The days passed and those hundred meters of dirt road were made and undone with anguish. The search came to mobilize up to five thousand people between volunteers and professionals. They say it has been the largest so far in Spain. The judicial police from the Almería Civil Guard headquarters were soon joined by specialists from the central operating unit (UCO). The parents wanted to share the search with the media, with frequent appearances and interviews that kept Spain on edge. Gabriel, known as the Little Fish because of his fascination with the sea, slipped into the hearts of those who followed his mysterious absence minute by minute.

In the midst of the search broadcast live by the media in all its formats, the investigators did not ignore Ana Julia’s attitude. Her role was excessive, monopolizing a role that did not touch her. If she had to cry, she was the one who cried the most. She did not separate for a second from Ángel, she vouched for him, answered his phone and, so that the father would be “calm”, she was in charge of giving him some pills that kept him half out of his mind.

One of the days, Ana Julia is interviewed on Radio Galega, where she cries and begs “the person who has our child to return it.” And she assures that the family will deliver a reward of 10,000 euros to whoever she gives a reliable clue to the whereabouts of Gabriel. No one up to that point had raised a bounty.

The researchers increasingly focus their gaze on the woman and a discreet parallel investigation begins on her. They are convinced, from what he is telling, that Gabriel is alive with the help of some accomplice, and that the motive is cheap. They review the statements of the first hours. Ana Julia assured that she loved Gabriel as her son; while Patricia explained how the child came home crying more than once, after an episode with his father’s girlfriend.

Something didn’t add up. The investigation takes them to Burgos, where they discover that a daughter of the woman, Ridelca, who was only four years old, died under strange circumstances when she fell out of a window into an inner courtyard, on a seventh floor.
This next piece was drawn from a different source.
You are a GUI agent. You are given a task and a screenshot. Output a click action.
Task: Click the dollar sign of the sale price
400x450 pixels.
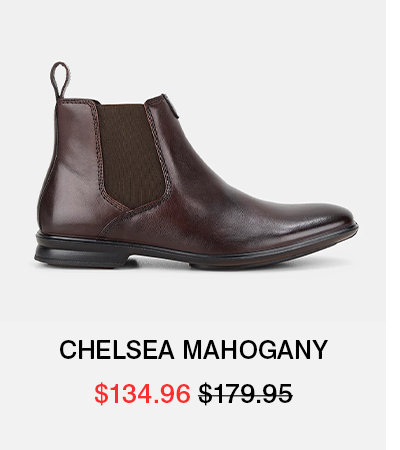click(x=101, y=394)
They were missing a clue that she herself took it upon herself to give. On the sixth day, the woman convinced Ángel to go out and search in an area of ??Rodalquilar, near a treatment plant, where, by chance, Ana Julia’s ex-partner lived. At a time when she was alone and ahead of the rest, she began to yell that she had found Gabriel’s shirt.

That finding was a blow of hope. But the investigators soon learned that only she was able to place her garment and that it was not the one the little boy was wearing at the time of her disappearance. The shirt still smelled of fabric softener and was stretched out in a spot that had already been inspected.
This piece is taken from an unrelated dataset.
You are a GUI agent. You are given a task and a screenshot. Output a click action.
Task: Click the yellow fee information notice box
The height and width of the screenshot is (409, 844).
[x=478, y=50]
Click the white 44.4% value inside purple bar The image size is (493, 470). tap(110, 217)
From that moment on, Ana Julia was followed permanently 24 hours a day, hoping that she would lead the civil guards to the little boy, who were convinced that he was still alive. In her car they installed microphones that listened live and a beacon to geolocate her.

Investigators expected the misstep that occurred on March 11. Ana Julia drove Ángel to a hotel to meet Patricia and left them to run some errands. She went to the Rodalquilar farm, owned by her partner’s family and which she had visited daily since her disappearance. With the camera and the precision lens, one of the civil guards recorded how the woman removed some wood next to the pool and loaded a wrapped bundle that was certainly the body of the little boy, lifeless, and which she later loaded into the trunk .

They followed her while they listened to her through the microphones cursing the little boy and wondering what she would do with him. The civil guards stopped her at the gates of the house she shared with Ángel. She still cried out between sobs not knowing anything. When the investigators opened the trunk, not a single one was able to hold back the tears, pain and helplessness.

Ana Julia Quezada asked for forgiveness in her last turn to speak in the trial in which she assured that before killing him “inadvertently”, the boy yelled at her and insulted her. She did not clarify why she did it. Investigators have no doubt that she hated Gabriel, she was jealous of him, because she interfered in her relationship with her father. She was the first woman in Spain sentenced to a reviewable permanent prison.